Glucose profoundly influences cellular transcriptomes, but whether these changes are primarily driven by transcription remains unclear. Traditional bulk RNA sequencing, which interrogates total mRNA from whole cells, obscures distinct dynamics of nuclear and cytoplasmic transcriptomes. Nuclear RNA levels primarily reflect transcriptional activity but are also influenced by nuclear export, whereas cytoplasmic RNA abundances result from transcription, nuclear export, RNA stability (i.e., RNA half-life), and active RNA degradation mechanisms. In this study, we systematically investigate glucose-induced transcriptomic responses in a subcellular location-and cell type-specific manner using three cell lines: FHC (normal colonic epithelial cells), MCF10A (normal breast epithelial cells), and MCF7 (metastatic breast cancer cells). Our findings reveal that, although nuclear and cytoplasmic mRNA levels show strong global correlations, glucose-induced changes in mRNA abundance exhibit minimal concordance between the nucleus and cytoplasm.

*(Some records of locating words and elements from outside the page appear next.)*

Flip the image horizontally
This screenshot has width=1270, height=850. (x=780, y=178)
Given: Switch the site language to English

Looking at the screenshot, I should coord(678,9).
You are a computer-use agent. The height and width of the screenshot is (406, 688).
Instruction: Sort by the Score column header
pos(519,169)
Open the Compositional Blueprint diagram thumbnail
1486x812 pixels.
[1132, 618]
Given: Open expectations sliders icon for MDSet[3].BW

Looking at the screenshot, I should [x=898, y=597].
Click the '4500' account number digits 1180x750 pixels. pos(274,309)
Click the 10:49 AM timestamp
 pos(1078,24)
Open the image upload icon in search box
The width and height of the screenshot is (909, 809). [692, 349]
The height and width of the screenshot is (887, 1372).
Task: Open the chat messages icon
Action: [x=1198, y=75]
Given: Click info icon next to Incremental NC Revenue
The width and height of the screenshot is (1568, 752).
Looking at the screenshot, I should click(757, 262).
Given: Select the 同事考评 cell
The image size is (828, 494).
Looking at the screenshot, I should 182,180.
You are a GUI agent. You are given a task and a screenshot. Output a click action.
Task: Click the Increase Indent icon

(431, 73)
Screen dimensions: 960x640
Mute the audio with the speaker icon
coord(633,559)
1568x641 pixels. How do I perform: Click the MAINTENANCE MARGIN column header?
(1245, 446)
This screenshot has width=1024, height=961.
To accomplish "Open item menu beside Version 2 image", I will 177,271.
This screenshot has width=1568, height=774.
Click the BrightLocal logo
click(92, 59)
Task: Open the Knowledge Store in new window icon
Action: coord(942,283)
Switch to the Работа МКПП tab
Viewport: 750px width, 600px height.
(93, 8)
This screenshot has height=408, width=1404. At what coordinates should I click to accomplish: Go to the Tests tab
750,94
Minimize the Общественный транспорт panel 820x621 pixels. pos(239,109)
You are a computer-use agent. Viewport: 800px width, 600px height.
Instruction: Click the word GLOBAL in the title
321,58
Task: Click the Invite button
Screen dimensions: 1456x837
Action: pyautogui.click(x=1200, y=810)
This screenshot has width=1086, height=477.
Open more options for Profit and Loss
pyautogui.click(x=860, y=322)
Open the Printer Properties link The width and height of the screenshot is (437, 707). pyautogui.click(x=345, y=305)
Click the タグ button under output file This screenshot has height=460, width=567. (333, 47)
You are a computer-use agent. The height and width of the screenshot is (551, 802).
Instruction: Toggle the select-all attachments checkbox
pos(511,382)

Additionally, glucose-induced changes in exon inclusion levels often diverge between the nucleus and cytoplasm, underscoring the importance of post-transcriptional processes in shaping the cytoplasmic transcriptome response to glucose level changes. Glucose-induced differentially expressed genes (DEGs) and differentially spliced exons (ΔPSI) are enriched in distinct pathways exhibiting unique enrichment patterns depending on the subcellular location and cell line. These findings underscore the complexity of glucose-induced transcriptomic regulation, demonstrating that transcription alone is insufficient to explain the observed dynamics.